Through a representative sample of more than 1,000 consumers, ICSC found that 32 percent of holiday shoppers utilized click-and-collect fulfillment options this past season. While some retailers might take this as yet another sign of eCommerce encroaching on the brick-and-mortar world, further analysis shows that click-and-collect might be better understood as a complimentary shopping behavior. Of the 32 percent who utilized click-and-collect options, 69 percent made additional purchases from stores when picking up their original purchases.
Tom McGee, president and CEO of ICSC, believes that the data proves how eCommerce and physical retail are figuring out how to work together for the benefit of all parties.
“Looking back at the holiday season, the major trend that emerged is the prevalence of the omnichannel consumer and the resulting convergence among brick-and-mortar and digital retail,” McGee said in a statement. “The story of bricks versus clicks is an old one. The story is now one of a shopper getting the best of both worlds, using online research and capabilities to inform physical purchases. The American consumer has sent a clear message that the physical store remains at the epicenter of the shopping experience.”
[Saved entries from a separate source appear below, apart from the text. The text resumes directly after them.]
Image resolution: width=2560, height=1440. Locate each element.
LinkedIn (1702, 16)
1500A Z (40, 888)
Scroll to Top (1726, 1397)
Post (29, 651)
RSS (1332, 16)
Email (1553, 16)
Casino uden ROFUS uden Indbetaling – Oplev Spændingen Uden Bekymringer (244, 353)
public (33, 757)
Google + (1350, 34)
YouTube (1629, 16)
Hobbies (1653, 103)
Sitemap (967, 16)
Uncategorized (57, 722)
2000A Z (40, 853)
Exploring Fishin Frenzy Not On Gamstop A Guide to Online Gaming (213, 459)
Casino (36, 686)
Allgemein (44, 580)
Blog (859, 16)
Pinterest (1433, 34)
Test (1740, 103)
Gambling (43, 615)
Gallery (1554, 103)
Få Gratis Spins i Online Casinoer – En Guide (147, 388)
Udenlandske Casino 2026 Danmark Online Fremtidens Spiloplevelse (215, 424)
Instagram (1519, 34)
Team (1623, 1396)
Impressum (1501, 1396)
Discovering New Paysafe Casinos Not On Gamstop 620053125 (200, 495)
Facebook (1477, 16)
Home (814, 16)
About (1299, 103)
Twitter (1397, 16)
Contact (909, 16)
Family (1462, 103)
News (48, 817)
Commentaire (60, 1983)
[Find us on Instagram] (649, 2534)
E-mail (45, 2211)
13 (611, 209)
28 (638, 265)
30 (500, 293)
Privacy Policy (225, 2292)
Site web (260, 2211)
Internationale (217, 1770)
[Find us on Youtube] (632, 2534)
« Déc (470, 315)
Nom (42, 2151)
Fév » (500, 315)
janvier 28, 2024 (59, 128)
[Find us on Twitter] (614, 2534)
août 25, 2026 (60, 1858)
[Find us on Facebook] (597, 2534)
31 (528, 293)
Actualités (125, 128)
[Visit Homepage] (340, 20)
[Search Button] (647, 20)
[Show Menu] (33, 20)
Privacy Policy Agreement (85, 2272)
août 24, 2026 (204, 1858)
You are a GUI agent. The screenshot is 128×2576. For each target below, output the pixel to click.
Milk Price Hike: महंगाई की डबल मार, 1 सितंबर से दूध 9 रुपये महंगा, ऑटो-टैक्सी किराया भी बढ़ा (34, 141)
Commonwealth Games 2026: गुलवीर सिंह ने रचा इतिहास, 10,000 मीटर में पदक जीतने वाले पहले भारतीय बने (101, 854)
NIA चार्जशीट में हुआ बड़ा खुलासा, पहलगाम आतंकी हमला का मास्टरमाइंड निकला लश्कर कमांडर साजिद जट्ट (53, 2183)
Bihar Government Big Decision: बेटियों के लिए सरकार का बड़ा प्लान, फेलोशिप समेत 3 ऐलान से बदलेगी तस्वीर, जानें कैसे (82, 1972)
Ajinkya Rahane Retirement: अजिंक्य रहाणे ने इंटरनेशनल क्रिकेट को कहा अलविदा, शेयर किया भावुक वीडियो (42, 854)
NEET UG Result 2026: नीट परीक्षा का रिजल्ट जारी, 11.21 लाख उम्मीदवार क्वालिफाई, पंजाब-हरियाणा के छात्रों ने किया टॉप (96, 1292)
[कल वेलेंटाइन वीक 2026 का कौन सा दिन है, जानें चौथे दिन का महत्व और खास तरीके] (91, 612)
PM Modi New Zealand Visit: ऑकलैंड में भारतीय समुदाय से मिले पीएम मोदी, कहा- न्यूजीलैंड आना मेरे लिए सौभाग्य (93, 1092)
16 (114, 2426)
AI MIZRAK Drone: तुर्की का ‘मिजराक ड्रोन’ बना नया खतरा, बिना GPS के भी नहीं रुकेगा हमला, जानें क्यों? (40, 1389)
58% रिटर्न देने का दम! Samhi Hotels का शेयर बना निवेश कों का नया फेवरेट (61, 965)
While many consumers might have moved toward a more omnichannel shopping stance this holiday shopping season, The Washington Post reported that there were plenty of growing pains, including low inventory, overworked in-store employees and, most telling of all, frustrated customers.
“The idea of ‘buy online, pick up in store’ is a great idea,” Steve Barr, sector leader for retail and consumers at PricewaterhouseCoopers, told the Post. “But today, it’s more aspirational than it is achievable.”